Lethality is scored as a normalized percentage of non-balanced individuals, since progeny can either inherit either the Act-Gal4 that drives the overexpression of our genes of interest or a TM6b balancer chromosome. In larvae and in normal conditions Cactus and Toll-7 overexpression is partially lethal. Under axenic conditions Cactus OE fully rescues larval lethality, whereas Toll-7 OE lethality is further increased. Infected larvae that overexpress Toll-7 rescue lethality observed under normal and, even more, axenic conditions (A). Lethality trend is shown in (A’). In pupae, similarly to larvae, Cactus OE shows no effect on viability, whereas its impact increases with increased infection. The opposite can be seen with Toll-7 OE pupae (B–B’). In adults the situation resembles the one described for larvae and pupae, although Toll-7 OE is lethal under axenic conditions and no rescue of the partial lethality seen under normal conditions is observed under infected conditions (C–C’). ***p<0.001, **p<0.01, chi-square test.

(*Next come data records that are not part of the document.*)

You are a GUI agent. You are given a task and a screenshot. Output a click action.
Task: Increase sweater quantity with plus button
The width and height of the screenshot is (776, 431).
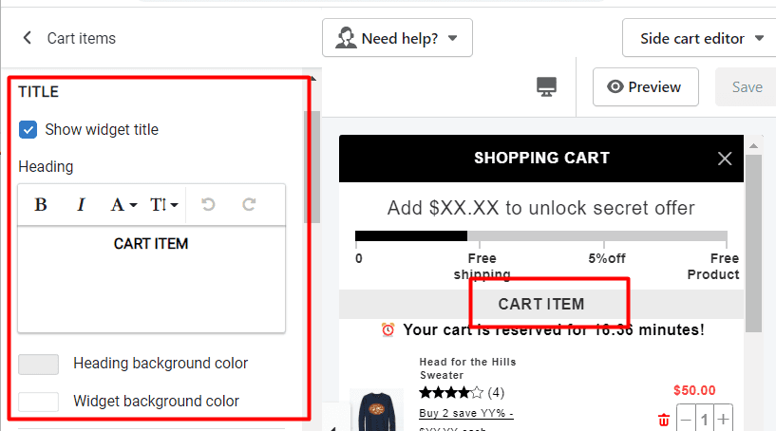723,420
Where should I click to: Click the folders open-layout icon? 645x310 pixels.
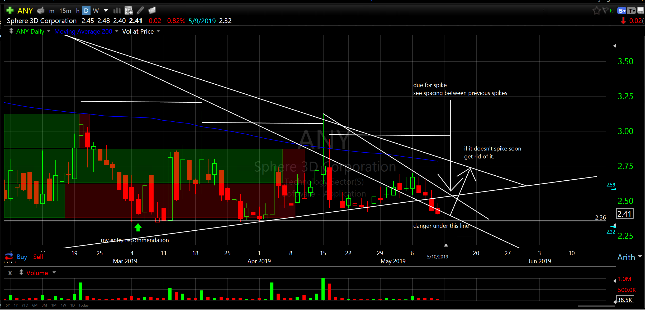pos(152,11)
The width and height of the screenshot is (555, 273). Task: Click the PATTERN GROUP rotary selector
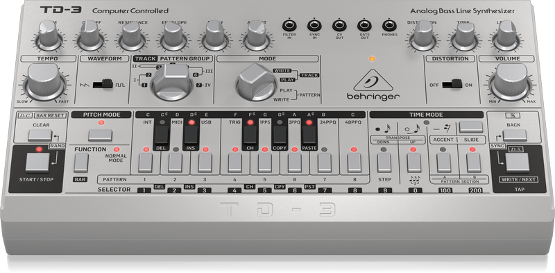[171, 82]
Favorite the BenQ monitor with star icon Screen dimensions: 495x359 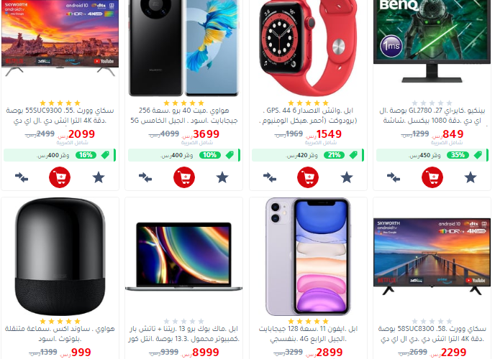point(471,177)
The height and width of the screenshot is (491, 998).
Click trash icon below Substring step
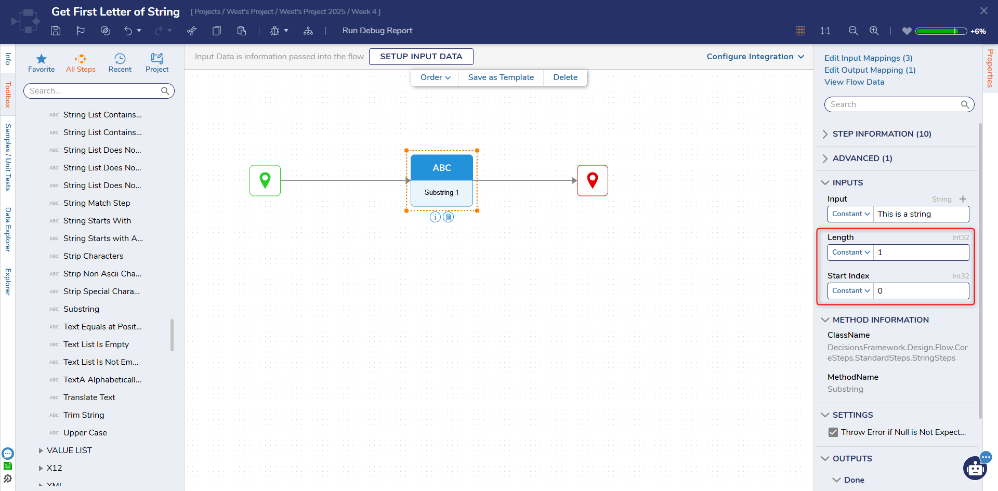449,217
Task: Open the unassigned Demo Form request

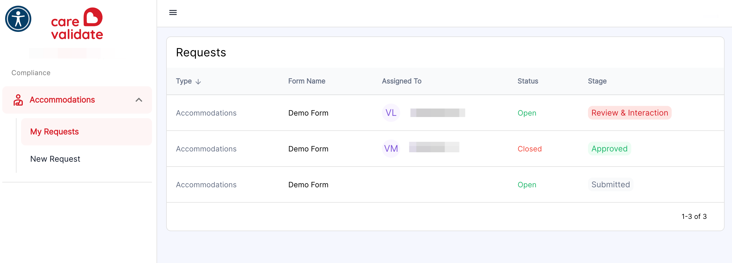Action: tap(445, 184)
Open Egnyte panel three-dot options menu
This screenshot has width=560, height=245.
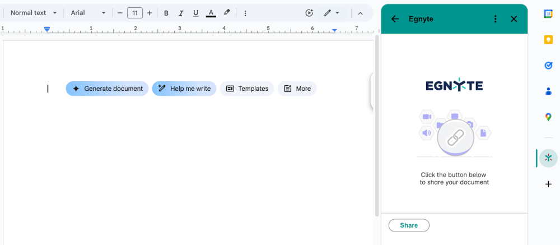coord(495,19)
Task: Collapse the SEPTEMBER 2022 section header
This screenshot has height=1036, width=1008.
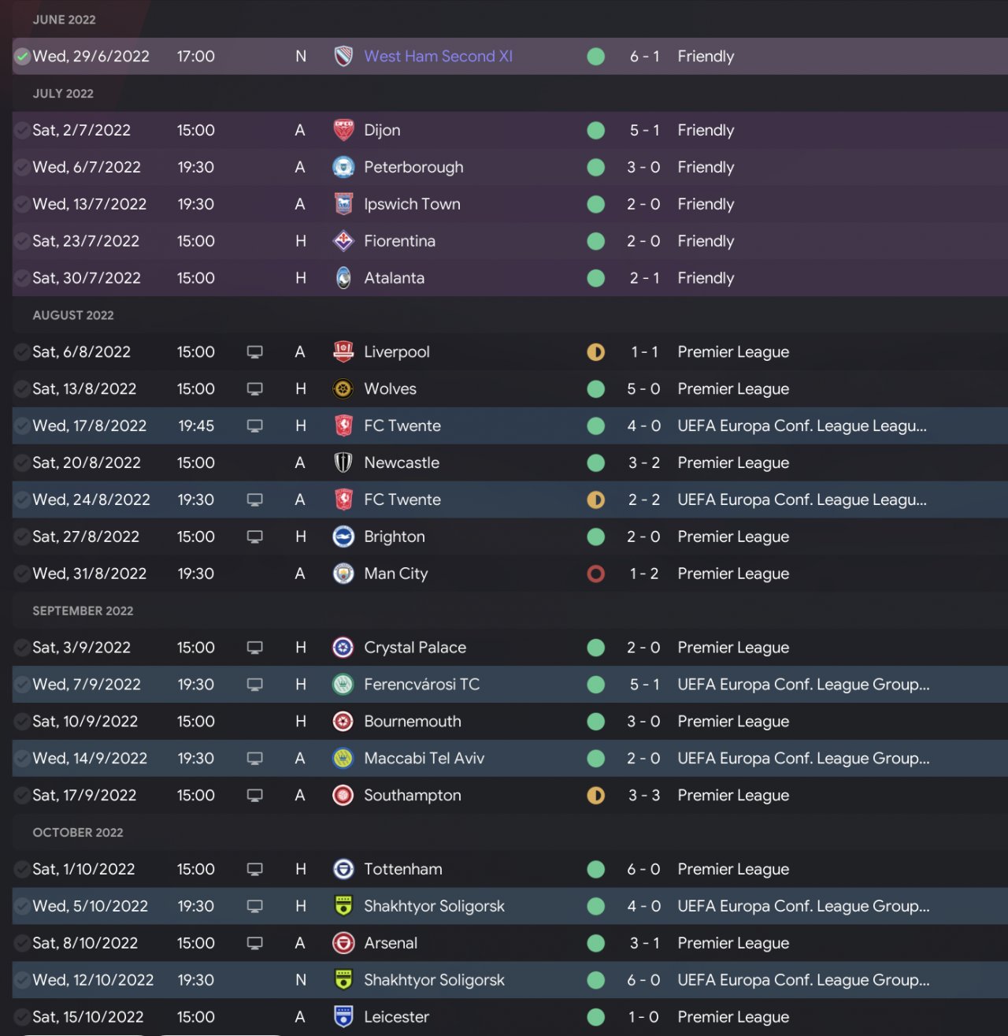Action: pos(83,611)
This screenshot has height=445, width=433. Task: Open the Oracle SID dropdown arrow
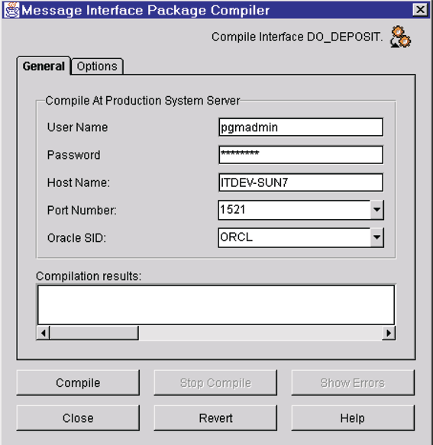376,237
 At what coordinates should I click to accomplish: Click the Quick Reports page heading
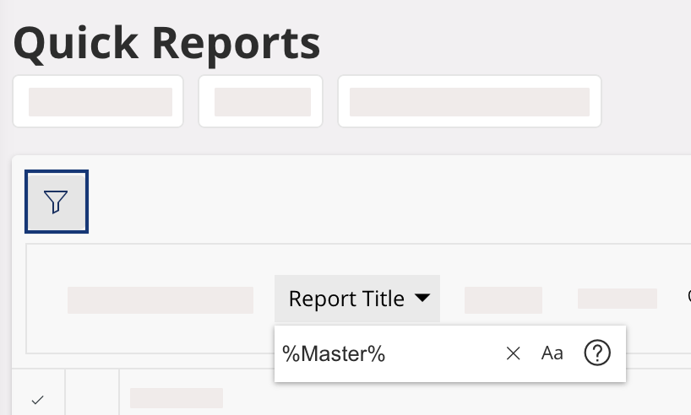coord(167,43)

Figure 4.. Infection-dependent role of the Toll pathway in cell growth (pathway inhibition scenario).

The cartoon shows wild-type cells, colored in violet, that surround red-Cactus overexpressing cells. Toll receptors are present on cell membranes. Spätzle cytokines are drawn as blue circles, Cactus as red circles and NFkB as green circles. Infection with A. niger is depicted with black symbols. Nuclear shapes indicate either a dividing or a static cell (A and B). Under axenic condition, no pathogens are present in the extracellular environment and, independently of the amount of IkB inhibitor in the cytoplasm, the NFkB transcription factors are unable to translocate to the nucleus. The outcome is a leveled and uniform growth between wild-type and Cactus OE cells (A). When cells are naturally or artificially exposed to infectious agents, Toll pathway activation in wild-type cells causes NFkB nuclear translocation. On the contrary, Cactus OE cells remain unresponsive, with NFkB confined to the cytoplasm. This generates a strong growth advantage over the surrounding wild-type cells (B). After developmental time, indicated in the cartoon with a clock, clones of red Cactus OE cells are growing over a larger percentage of the tissue upon infection (A’ and B’). The source of active Spätzle may be both systemic, as suggested by our experiments, and local (Alpar et al., 2018).

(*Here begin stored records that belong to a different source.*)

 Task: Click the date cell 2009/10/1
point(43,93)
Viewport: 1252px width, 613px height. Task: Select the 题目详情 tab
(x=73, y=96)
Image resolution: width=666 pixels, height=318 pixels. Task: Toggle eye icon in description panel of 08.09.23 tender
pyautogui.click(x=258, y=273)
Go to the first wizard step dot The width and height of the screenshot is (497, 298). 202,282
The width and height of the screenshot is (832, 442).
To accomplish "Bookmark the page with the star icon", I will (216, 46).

Figure 4—figure supplement 1.. Infection-dependent role of the Toll pathway in cell growth (pathway activation scenario).

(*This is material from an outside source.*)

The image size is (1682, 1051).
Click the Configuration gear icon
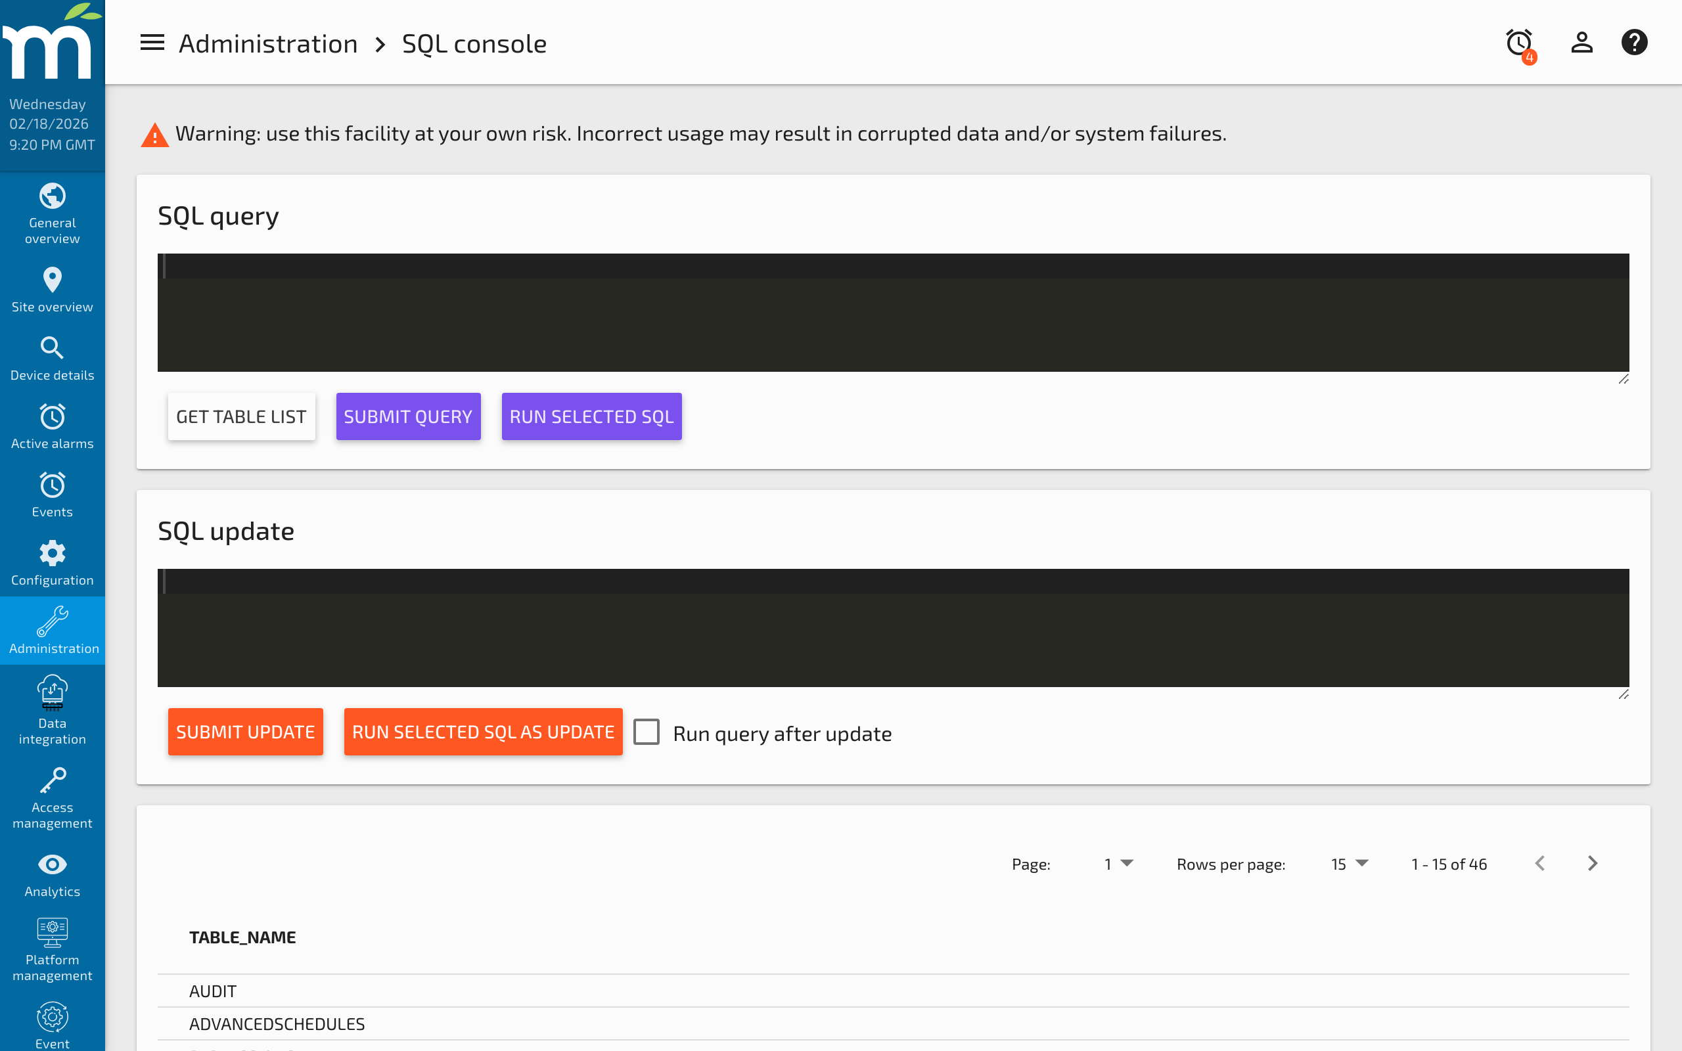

The cartoon shows wild-type cells, colored in violet, that surround orange Toll-7 overexpressing cells, as indicated by the increased number of receptors on the surface of the cells. Spätzle cytokines are drawn as blue circles, Cactus as red circles and NFkB as green circles. Infection with A. niger is depicted with black symbols. Nuclear shapes indicate either a dividing or a static cell (A and B). Under either axenic or normal conditions, no or ‘natural’ amounts of pathogens are present in the environment. Cells with higher numbers of receptors have presumably higher chances to sense the infection via Spätzle and to therefore activate the Toll pathway, leading to cell death and delamination. Surrounding wild-type cells therefore gain a growth advantage over Toll overexpressing cells (A). When a large amount of pathogen is present, activation of the pathway presumably reaches saturation levels in all cells, irrespectively of the number of exposed receptors. Cell growth is therefore leveled among wild-type and Toll overexpressing cells (B). After developmental time, indicated in the cartoon with a clock, clones of orange Toll OE cells are growing over a larger percentage of the tissue upon infection (A’ and B’). The source of active Spätzle may be both systemic, as suggested by our experiments, and local (Alpar et al., 2018).